● TASK INSTRUCTIONS: Can you transcribe, word for word, the lines of the listing from the one containing "Task: Click highlighted" through the end of the listing, both ends included, leaving the pictures out of your answer?

Extracted data entries:
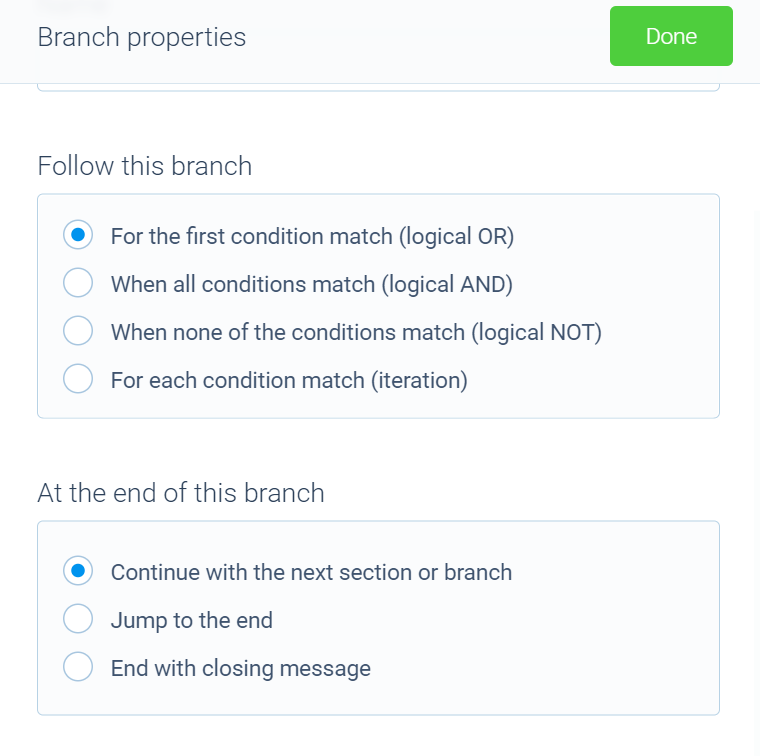
Task: Click the At the end of this branch heading
Action: [x=181, y=493]
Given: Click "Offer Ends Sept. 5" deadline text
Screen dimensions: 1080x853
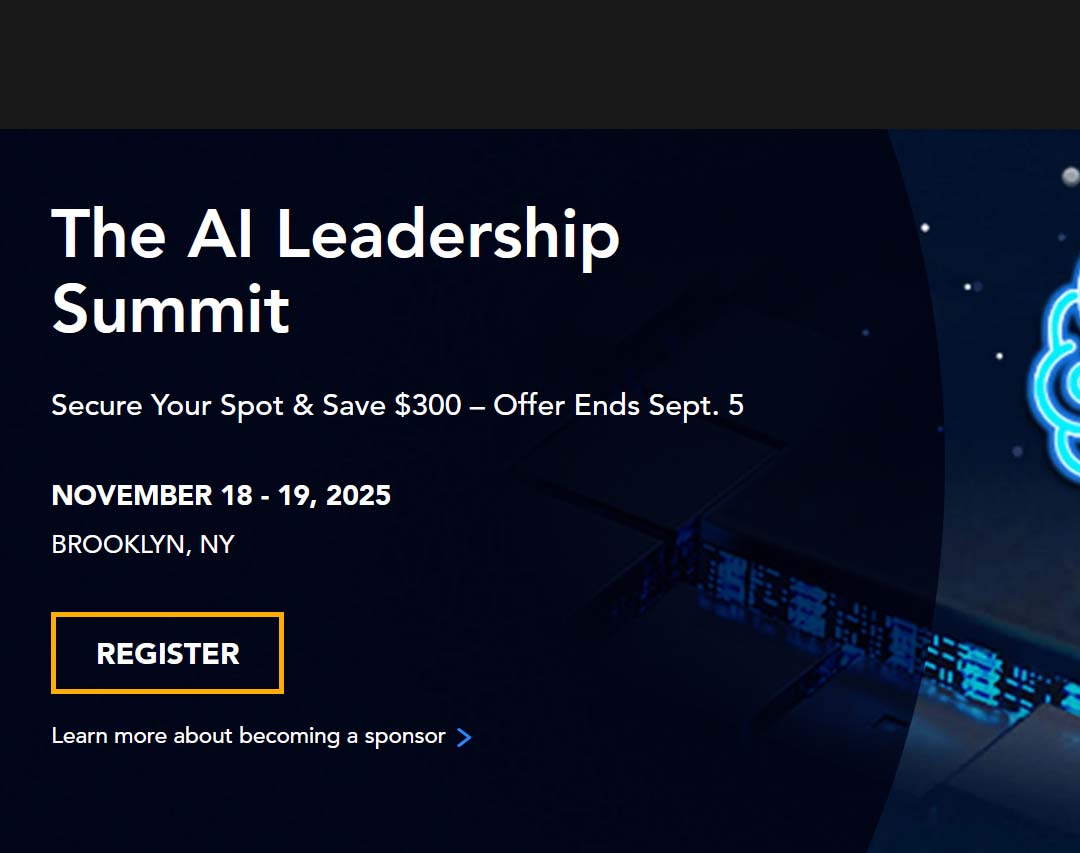Looking at the screenshot, I should 618,405.
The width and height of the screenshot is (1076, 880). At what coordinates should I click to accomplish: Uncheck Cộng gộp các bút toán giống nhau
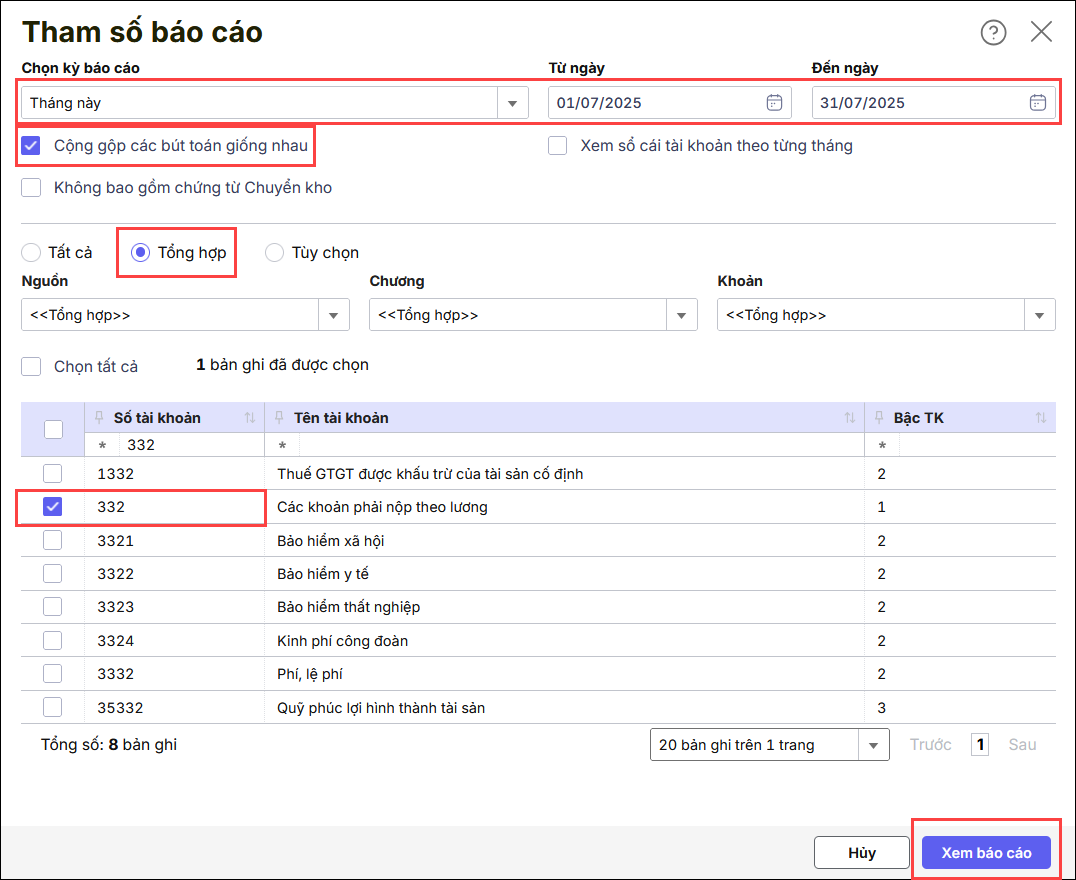coord(32,146)
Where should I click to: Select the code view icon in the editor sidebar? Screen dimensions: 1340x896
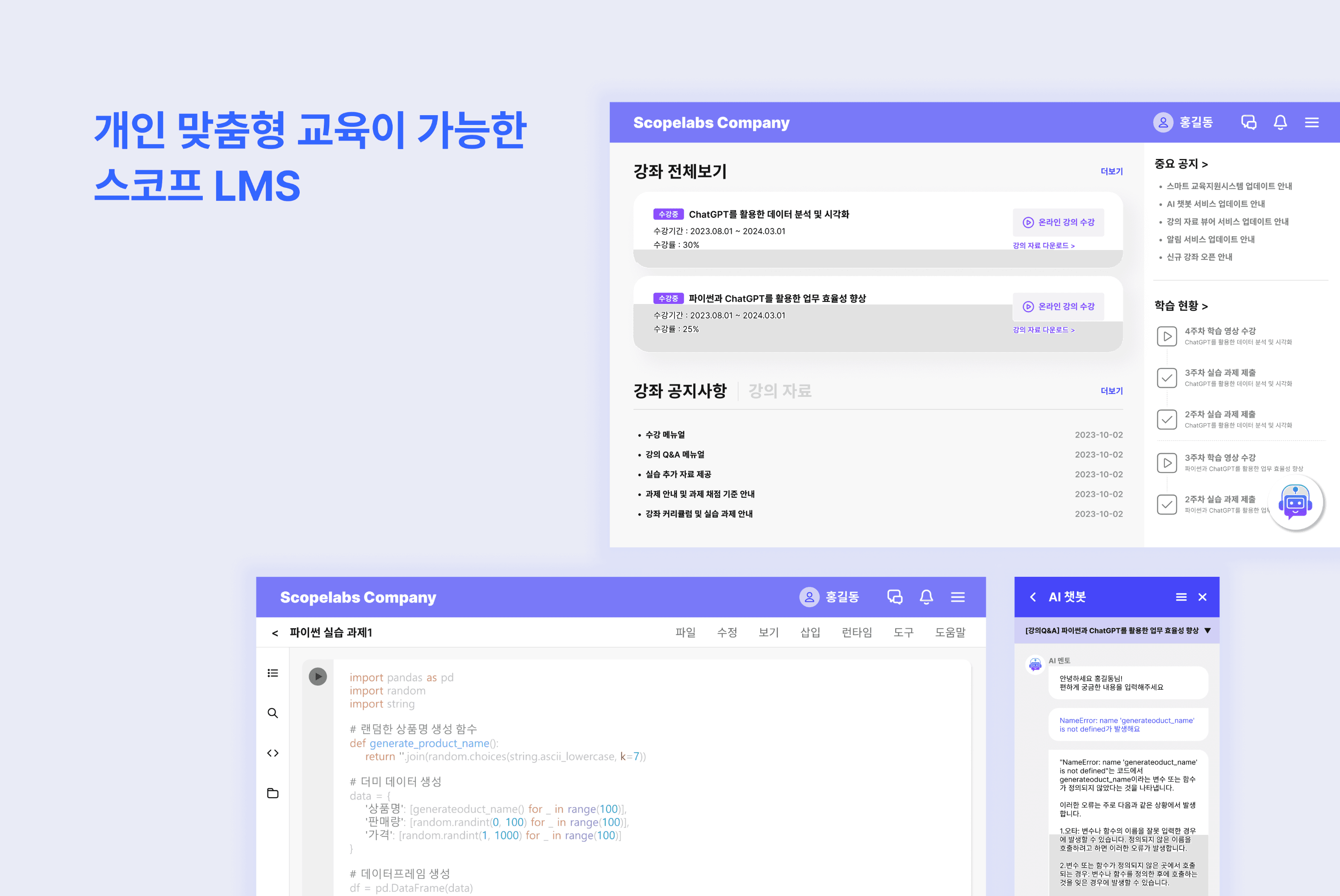click(x=272, y=753)
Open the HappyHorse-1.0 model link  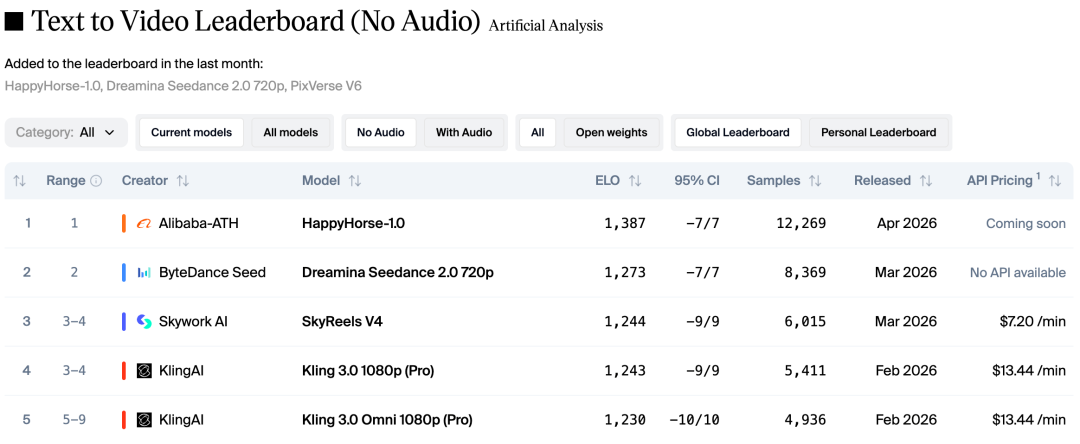353,223
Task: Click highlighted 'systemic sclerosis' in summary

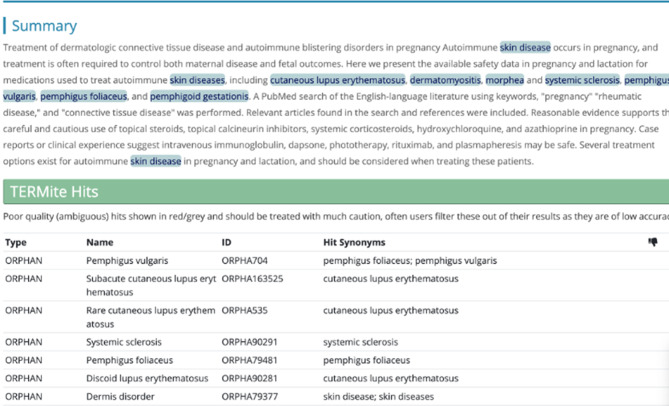Action: [582, 80]
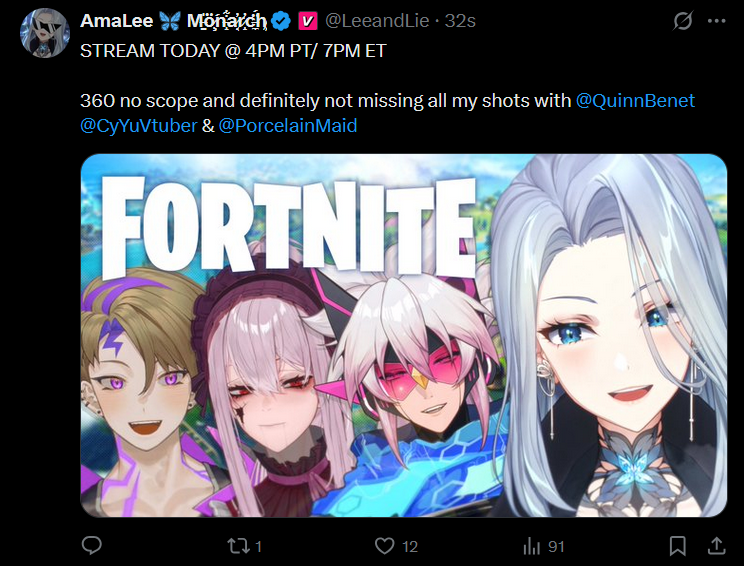
Task: Like the post with the heart icon
Action: [x=385, y=546]
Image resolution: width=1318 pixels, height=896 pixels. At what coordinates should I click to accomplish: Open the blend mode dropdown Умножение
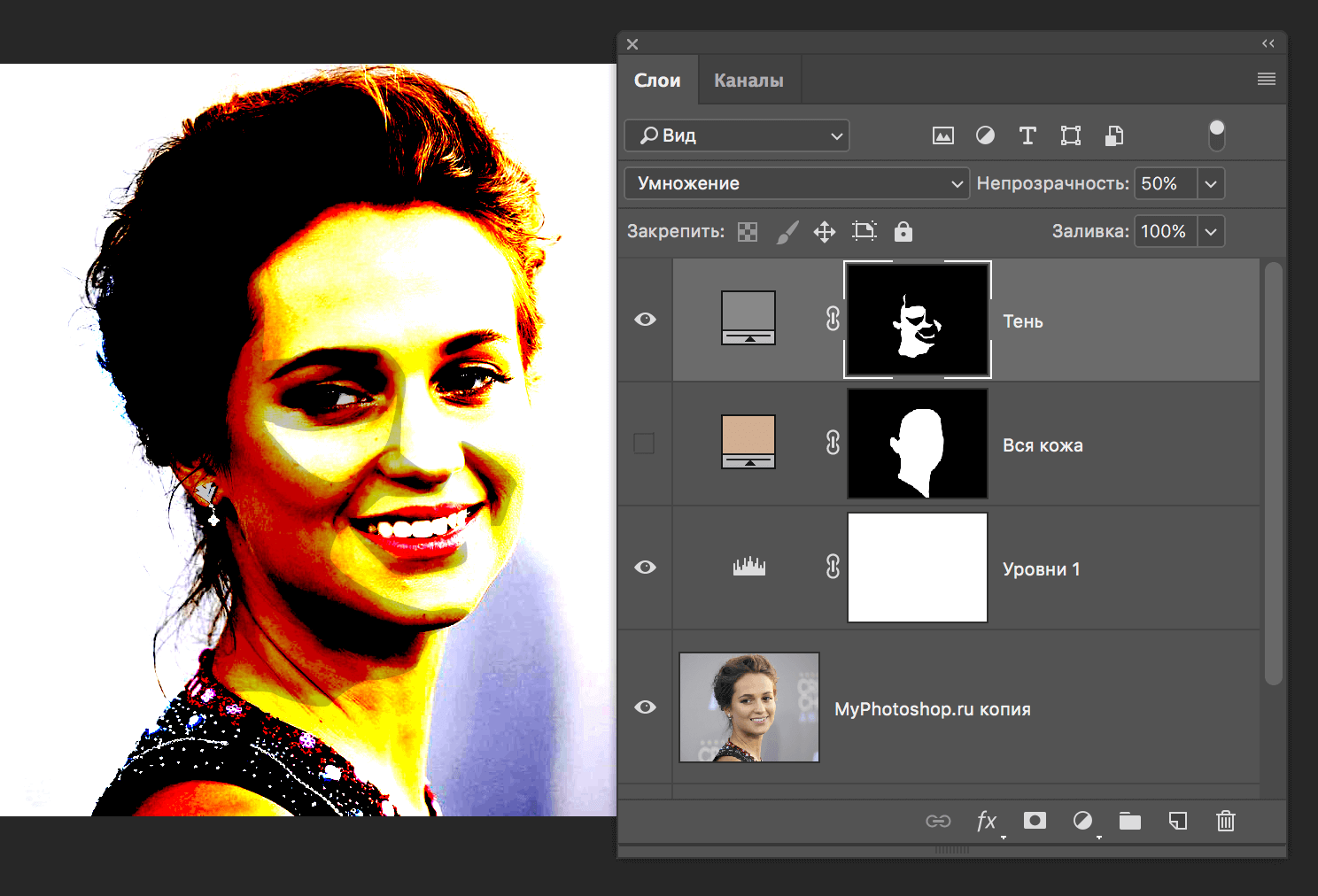[x=795, y=183]
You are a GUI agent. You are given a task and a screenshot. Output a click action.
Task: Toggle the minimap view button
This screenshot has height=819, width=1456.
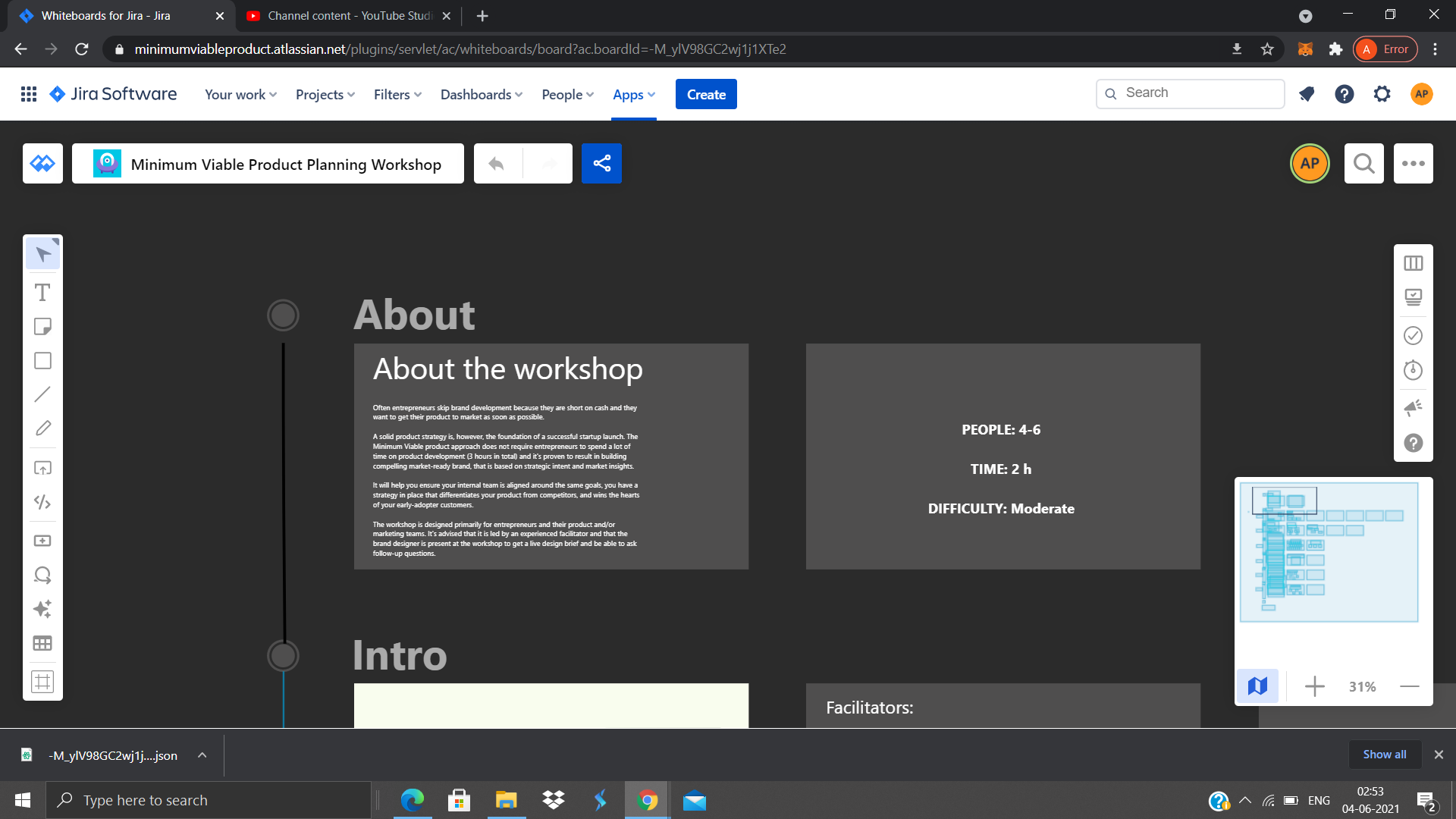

● ANSWER FOR THIS EXERCISE:
Task: Click highlighted 'systemic sclerosis' in summary

Action: [582, 80]
Task: Like the post with the heart icon
Action: [x=385, y=546]
Image resolution: width=1318 pixels, height=896 pixels. At what coordinates should I click to accomplish: Open the blend mode dropdown Умножение
[x=795, y=183]
You are a GUI agent. You are given a task and a screenshot. Output a click action.
Task: Toggle the minimap view button
This screenshot has height=819, width=1456.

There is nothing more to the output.